For privacy reasons the data below is notional, but representative of one of the orgs in question. Many of them are significantly larger than this, but I chose to represent one of the smaller ones thinking that a methodology would "scale up" better than down...

At this location, the racial breakdown of the ratings is

Race Count Percent
Black 47 5.0%
Hispanic 18 1.9%
Other 24 2.5%
White 855 90.6%

Individuals are given a rating of A, B, or C. In the aggregate those broke down as

Rating Count Percent
A 363 38.5%
B 482 51.1%
C 2 0.2%

And finally, by racial category

Rating Black Hispanic Other White
A 17 4 7 335
B 24 11 15 432
C 0 1 0 1

My initial thought was to look first at the population proportions...so for instance black people were 5% of the population, so you should expect them to be roughly %5 of each rating. And for this data they were 4.7% of the A's, 5% of the B's, and 0% of the C's but there were only 2 C's. So for A's there's a discrepancy of 0.3% from expected and 0% for B's.

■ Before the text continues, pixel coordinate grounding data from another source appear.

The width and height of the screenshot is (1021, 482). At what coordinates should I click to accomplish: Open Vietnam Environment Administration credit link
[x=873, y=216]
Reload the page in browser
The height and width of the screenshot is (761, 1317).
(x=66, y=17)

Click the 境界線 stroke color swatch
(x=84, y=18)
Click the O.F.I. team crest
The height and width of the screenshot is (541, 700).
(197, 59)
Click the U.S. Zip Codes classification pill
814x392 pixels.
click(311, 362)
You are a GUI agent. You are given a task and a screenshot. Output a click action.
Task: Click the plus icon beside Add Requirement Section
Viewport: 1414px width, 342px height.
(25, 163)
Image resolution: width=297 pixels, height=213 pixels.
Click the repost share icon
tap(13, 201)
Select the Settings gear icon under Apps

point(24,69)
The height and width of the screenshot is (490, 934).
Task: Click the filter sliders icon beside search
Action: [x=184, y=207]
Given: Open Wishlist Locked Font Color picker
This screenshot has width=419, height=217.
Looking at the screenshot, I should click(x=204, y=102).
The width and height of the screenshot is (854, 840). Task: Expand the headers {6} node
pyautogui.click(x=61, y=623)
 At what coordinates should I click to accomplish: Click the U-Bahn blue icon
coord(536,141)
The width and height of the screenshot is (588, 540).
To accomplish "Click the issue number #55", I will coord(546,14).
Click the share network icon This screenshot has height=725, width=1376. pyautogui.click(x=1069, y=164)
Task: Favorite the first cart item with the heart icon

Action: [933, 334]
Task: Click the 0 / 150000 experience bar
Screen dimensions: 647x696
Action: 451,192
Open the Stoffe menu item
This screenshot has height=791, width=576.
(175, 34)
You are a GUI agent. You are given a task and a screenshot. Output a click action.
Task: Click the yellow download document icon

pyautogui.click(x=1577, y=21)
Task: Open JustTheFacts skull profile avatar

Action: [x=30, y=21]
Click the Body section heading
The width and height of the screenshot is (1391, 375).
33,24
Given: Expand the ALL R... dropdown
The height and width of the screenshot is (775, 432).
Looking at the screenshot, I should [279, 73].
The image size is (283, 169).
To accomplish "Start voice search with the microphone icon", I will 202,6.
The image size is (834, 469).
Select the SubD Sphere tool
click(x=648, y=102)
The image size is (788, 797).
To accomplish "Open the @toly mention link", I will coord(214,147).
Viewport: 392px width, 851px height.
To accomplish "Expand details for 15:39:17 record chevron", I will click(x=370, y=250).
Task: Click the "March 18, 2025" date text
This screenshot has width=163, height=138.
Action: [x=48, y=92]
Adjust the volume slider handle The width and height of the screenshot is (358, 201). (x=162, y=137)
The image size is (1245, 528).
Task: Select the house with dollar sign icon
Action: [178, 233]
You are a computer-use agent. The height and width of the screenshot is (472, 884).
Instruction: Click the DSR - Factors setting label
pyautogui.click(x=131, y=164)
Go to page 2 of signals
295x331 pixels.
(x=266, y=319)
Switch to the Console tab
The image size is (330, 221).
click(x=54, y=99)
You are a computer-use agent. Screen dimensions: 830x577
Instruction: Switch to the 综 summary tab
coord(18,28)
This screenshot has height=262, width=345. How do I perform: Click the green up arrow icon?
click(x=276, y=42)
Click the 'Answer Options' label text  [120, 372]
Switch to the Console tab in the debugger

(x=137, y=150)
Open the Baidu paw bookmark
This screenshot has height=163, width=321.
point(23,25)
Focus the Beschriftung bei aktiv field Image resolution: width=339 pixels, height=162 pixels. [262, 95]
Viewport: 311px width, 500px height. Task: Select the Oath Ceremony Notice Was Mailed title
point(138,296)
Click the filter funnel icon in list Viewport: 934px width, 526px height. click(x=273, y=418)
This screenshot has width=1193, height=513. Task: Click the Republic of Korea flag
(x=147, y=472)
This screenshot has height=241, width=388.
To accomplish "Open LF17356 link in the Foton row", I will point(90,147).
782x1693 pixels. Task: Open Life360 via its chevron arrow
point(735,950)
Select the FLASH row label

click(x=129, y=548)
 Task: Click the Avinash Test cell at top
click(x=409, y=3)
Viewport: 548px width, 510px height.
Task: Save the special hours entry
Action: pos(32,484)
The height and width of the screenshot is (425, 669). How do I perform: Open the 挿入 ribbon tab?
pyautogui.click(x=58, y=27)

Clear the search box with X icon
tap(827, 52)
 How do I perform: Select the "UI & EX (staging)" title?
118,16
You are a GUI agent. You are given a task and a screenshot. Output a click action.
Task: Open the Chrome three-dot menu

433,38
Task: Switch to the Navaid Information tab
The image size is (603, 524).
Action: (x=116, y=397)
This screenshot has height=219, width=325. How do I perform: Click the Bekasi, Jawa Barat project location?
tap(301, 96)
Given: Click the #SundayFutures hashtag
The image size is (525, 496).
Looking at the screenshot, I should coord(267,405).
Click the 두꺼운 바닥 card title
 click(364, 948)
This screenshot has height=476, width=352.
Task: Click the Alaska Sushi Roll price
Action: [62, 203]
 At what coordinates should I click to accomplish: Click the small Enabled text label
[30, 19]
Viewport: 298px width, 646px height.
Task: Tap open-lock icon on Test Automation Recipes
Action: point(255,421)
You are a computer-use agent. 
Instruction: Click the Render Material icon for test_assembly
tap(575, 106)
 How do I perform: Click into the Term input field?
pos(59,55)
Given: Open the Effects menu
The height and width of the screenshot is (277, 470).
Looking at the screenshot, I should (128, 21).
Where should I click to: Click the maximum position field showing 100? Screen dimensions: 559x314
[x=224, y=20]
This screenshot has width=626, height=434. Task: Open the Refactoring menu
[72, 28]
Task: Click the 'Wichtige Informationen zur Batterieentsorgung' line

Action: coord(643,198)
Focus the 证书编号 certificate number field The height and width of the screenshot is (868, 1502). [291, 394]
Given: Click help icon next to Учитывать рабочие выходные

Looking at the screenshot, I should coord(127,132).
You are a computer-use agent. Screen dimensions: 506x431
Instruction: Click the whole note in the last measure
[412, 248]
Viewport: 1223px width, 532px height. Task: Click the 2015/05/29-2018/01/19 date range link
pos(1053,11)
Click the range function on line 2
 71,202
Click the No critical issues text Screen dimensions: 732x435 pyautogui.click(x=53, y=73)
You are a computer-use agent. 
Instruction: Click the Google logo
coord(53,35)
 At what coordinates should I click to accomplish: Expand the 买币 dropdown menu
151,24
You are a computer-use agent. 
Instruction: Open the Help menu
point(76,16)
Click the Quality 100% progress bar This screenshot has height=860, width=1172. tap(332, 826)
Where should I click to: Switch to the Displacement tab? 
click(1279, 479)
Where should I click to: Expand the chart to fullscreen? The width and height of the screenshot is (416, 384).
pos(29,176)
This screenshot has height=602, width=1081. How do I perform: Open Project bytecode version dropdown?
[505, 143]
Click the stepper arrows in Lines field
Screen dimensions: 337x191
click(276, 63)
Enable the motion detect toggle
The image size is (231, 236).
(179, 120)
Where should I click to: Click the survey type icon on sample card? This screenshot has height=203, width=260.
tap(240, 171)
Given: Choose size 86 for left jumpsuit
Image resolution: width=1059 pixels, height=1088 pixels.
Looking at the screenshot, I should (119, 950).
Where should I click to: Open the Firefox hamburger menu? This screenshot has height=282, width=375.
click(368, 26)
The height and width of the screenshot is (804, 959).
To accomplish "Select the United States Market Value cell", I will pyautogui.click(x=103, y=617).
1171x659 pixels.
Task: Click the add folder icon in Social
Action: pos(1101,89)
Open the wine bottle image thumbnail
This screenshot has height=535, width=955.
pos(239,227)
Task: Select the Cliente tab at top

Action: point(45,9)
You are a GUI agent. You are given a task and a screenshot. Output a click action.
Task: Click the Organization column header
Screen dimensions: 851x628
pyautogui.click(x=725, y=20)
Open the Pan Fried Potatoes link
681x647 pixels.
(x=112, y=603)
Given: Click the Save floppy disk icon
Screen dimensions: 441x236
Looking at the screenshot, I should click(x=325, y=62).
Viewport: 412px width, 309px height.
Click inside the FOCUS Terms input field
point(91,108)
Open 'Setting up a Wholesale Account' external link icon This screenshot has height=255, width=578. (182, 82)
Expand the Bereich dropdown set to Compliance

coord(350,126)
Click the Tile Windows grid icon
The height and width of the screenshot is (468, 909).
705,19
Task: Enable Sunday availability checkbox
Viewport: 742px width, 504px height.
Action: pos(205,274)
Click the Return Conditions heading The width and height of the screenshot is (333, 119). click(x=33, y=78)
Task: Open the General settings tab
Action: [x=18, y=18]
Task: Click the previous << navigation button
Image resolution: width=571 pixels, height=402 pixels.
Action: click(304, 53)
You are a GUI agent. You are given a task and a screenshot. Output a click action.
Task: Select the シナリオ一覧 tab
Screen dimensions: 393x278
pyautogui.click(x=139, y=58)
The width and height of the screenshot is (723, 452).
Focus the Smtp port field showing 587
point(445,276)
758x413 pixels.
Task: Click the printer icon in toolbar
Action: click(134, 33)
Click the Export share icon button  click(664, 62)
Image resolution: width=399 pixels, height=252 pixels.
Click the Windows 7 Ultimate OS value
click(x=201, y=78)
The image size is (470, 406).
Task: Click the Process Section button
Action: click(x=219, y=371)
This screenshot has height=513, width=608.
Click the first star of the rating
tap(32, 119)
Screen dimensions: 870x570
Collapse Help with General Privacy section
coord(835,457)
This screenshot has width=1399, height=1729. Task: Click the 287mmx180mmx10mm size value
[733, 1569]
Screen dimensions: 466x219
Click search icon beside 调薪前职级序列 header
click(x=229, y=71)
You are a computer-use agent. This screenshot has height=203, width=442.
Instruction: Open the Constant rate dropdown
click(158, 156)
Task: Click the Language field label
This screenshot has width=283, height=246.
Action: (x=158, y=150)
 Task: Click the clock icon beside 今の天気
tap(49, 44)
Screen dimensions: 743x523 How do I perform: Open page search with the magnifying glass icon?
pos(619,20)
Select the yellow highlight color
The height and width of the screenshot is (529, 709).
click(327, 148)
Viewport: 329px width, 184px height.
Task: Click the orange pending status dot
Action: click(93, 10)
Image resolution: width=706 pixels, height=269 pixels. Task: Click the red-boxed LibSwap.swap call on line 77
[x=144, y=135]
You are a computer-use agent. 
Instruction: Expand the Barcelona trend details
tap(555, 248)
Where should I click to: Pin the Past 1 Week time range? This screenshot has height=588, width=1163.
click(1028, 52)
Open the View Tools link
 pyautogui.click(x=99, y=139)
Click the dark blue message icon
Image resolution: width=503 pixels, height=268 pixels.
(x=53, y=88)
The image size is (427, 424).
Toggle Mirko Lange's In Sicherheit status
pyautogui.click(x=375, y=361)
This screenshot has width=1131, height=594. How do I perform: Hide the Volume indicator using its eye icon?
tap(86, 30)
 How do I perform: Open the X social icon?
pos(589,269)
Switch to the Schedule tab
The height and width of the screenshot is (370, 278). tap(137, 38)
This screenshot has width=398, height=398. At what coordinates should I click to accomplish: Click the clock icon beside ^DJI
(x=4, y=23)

It was then put to me that I should start instead with the distribution of the ratings. Since 38.5% of the ratings given were A's, roughly 38.5% of black ratings should have been an A. And in this case 41.6% of black ratings were A's. That's a discrepancy of 3.1% which, although not huge, is certainly more than the 0.3% from the other method.

And in either case, I have no idea how to talk about statistical significance.

So I'm hoping someone can point me to a resource or outline an appropriate methodology to make these comparisons in a defensible manner.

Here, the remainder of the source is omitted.